As the items were handed to the volunteers at the warehouse, they explained that the women who use the services come into a “boutique” with a mentor who helps them choose the best outfit and accessories to make their presentation to a future employer. More than 200 local nonprofit organizations refer these job-ready women to Dress for Success, including domestic violence agencies, homeless shelters, and veteran organizations. If a job is secured, the women can return to receive a week’s worth of work clothes. This includes accessories, shoes, and a coat if necessary. Aside from clothing, these women also get career counseling.

Maria explained although this is the first time the club has worked with Dress for Success, the project was a hit among members and she would love to see them do this again.

“First impressions are important and (the clothing) makes the women feel more confident,” she said. “…This was a great program to do over the summer.”

Volunteers in Action: GFWC North Central Junior Alumnae Club and GFWC Murray Women’s Civic Guild

GFWC North Central Junior Alumnae Club 

Members of the GFWC North Central Junior Alumnae Club (West Virginia) are helping current military members and veterans through Operation Paperback, a national, nonprofit organization whose volunteers collect gently-used books and send them to U.S. troops overseas, as well as veterans and military families nationally. Club President Cindy Jenkins said clubwomen donate books to the organization, and they are then mailed out to people who can enjoy them.

She said the club decided to participate in Operation Paperback as a way to not only help military members and their families, but also to recycle books and give them to people who will continue to appreciate the books.

“We would do anything for our soldiers. They are over there for us,” Cindy said. “…It’s a way to show we care about them.”

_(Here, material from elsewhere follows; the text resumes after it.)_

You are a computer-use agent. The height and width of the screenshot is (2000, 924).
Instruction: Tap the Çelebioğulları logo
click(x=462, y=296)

As of July, Cindy said members have donated 127 paperback and hardback books, and they hope to continue this project in the future to hopefully bring some peace to the people who receive the novels.

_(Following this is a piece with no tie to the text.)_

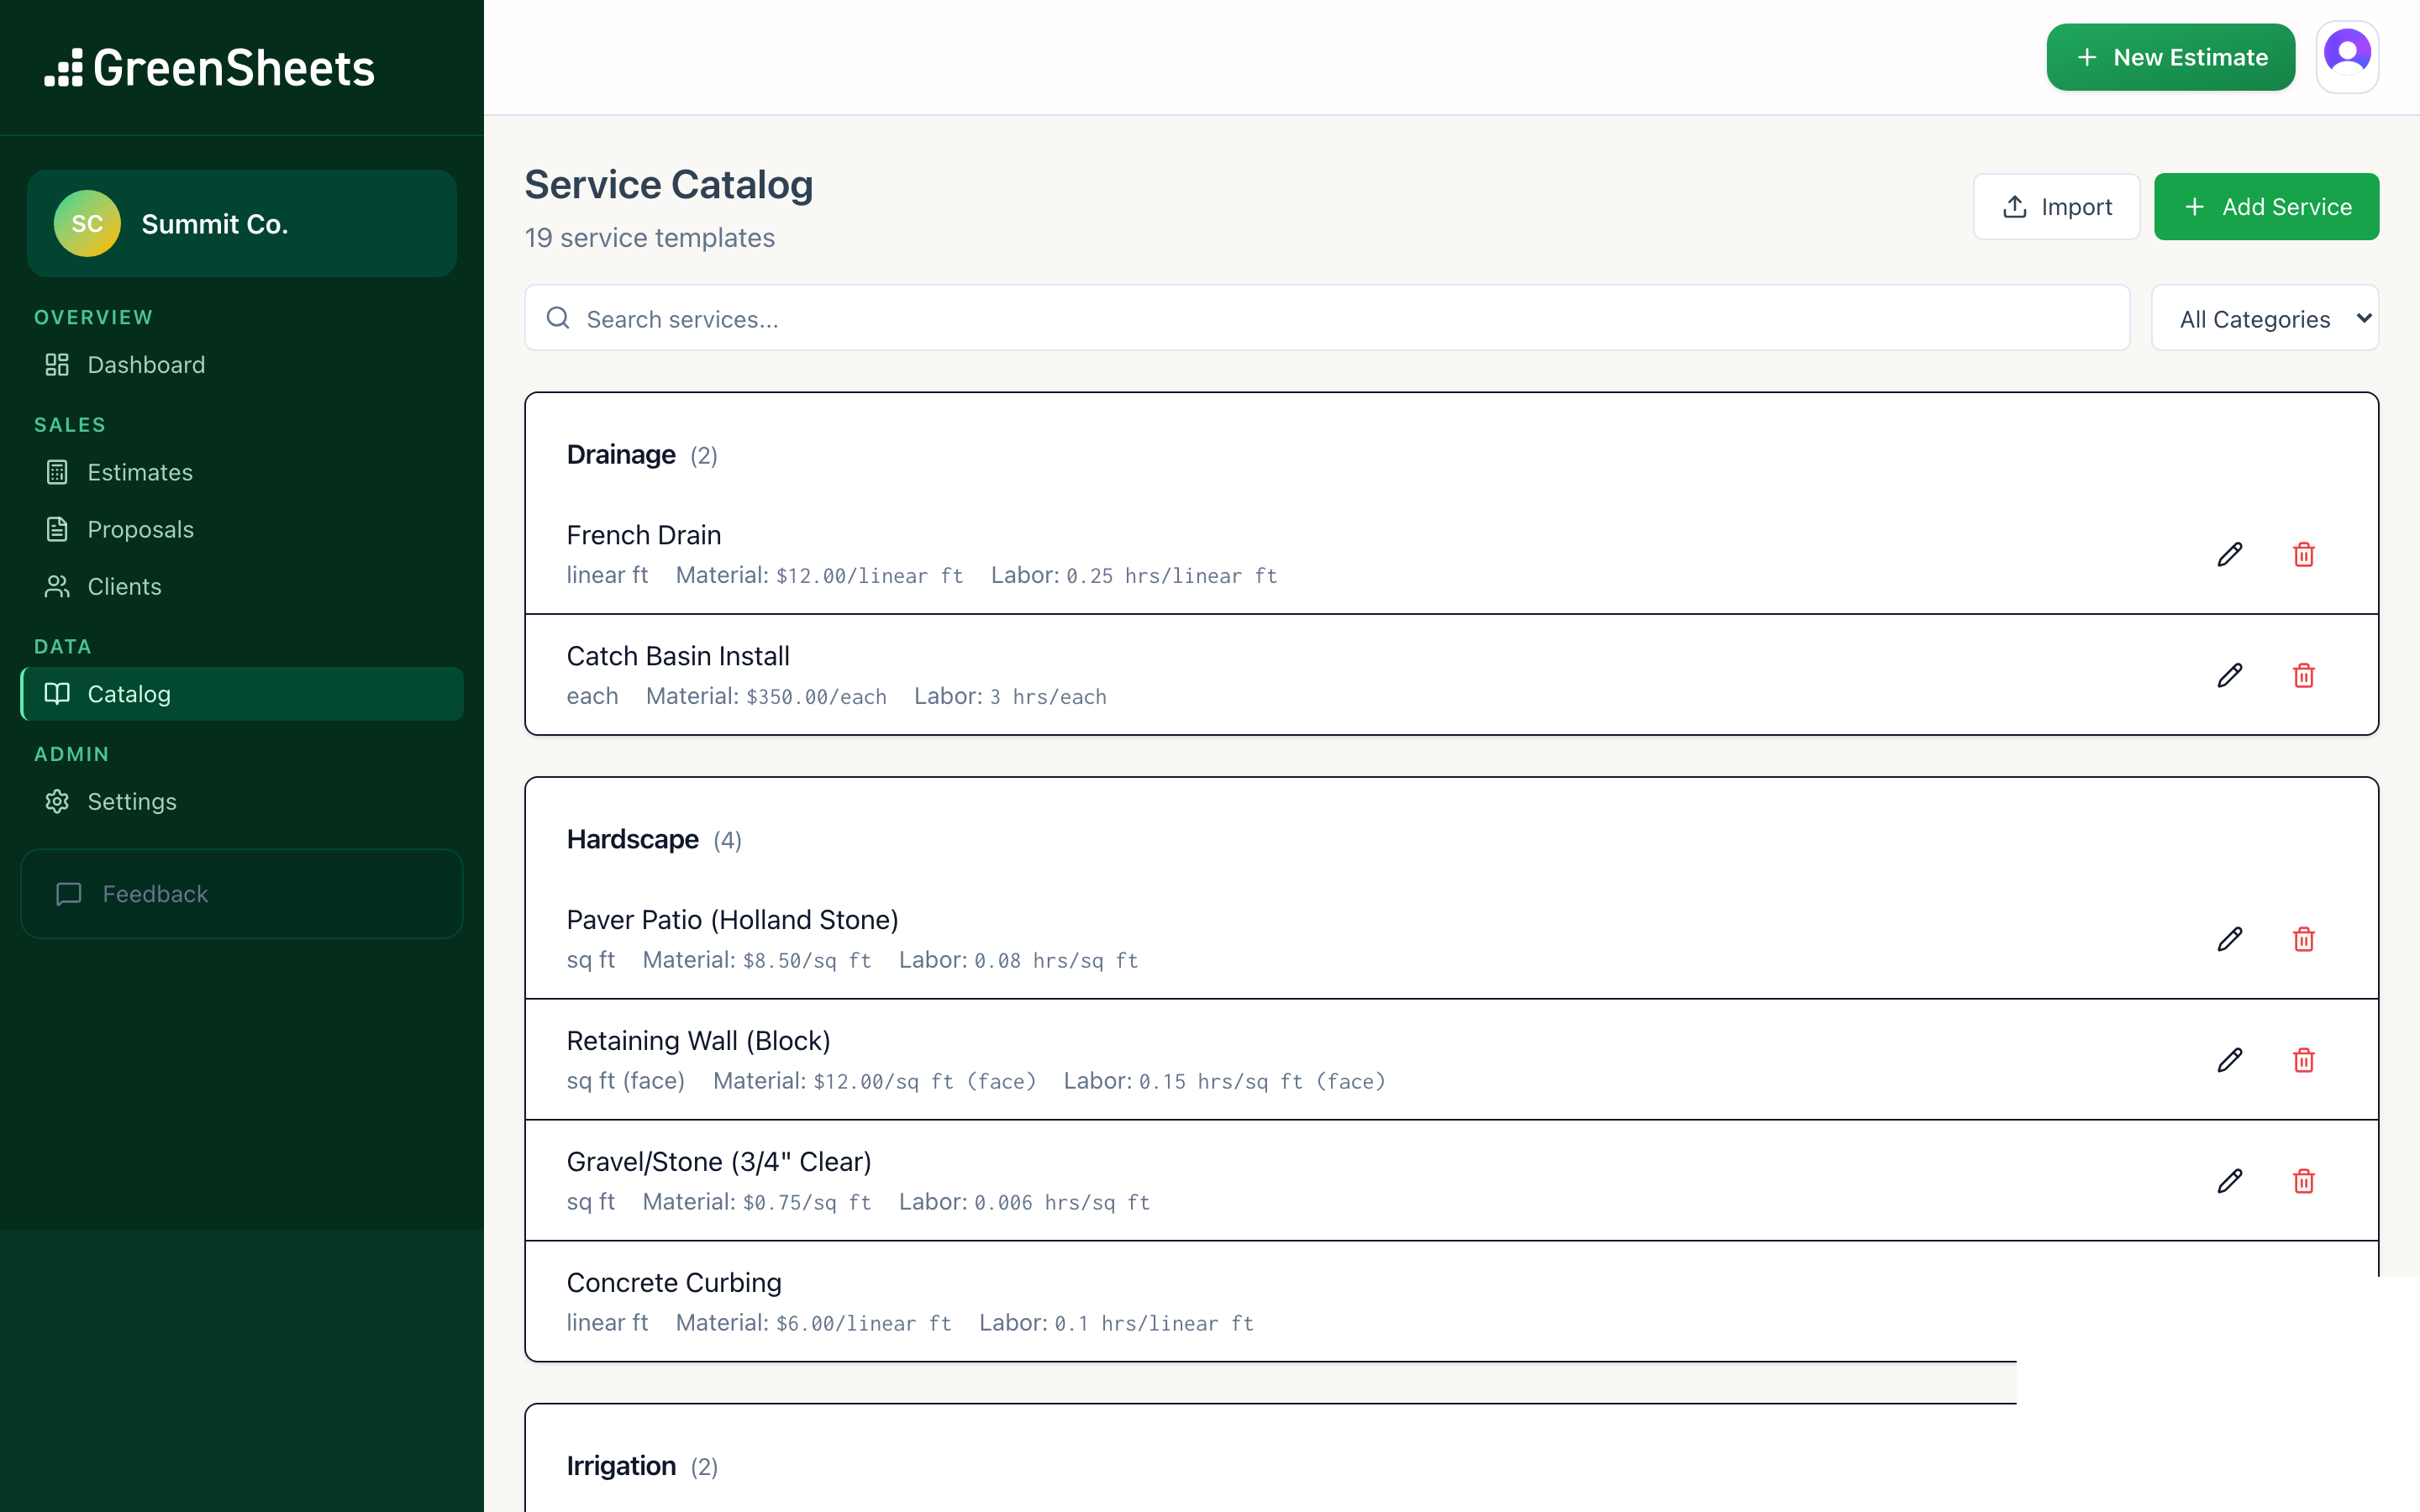Click the Add Service button
This screenshot has width=2420, height=1512.
pos(2267,206)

“As time goes on, we will be able to acquire more books,” she said. “… I think books are a way to escape but it can also be a way to learn. It’s a stress relief.”



GFWC Murray Women’s Civic Guild 

Members of GFWC Murray Women’s Civic Guild (Utah) stayed busy during the past year of the COVID-19 pandemic by collecting can tabs to recycle to donate the proceeds to Ronald McDonald House Charities. Clubwoman Kathy Calhoun-Damon said 10 members participated in the donation drive and the club was able to collect 15 pounds of can tabs to benefit the nonprofit organization.

Kathy said this was a great project because members were able to participate and make a difference while social distancing and staying healthy.

“While everyone was staying home during COVID-19, they were trying to think of a project they could do, and that ended up being the perfect one,” she said. “They felt it was a win-win situation.”

The money raised through recycling the can tabs was used to support the cost of Ronald McDonald House Charities’ operations. This organization provides a temporary home-away-from-home that serves families of children receiving treatment at area hospitals.

Kathy said the clubwomen were happy to be able to do something to help families going through difficult situations and that they are appreciative of the work Ronald McDonald House Charities does to support these families.

“They were thrilled that they could have a worthwhile and valuable impact,” she said. “…The support is so important for the recovery of the children and their families.”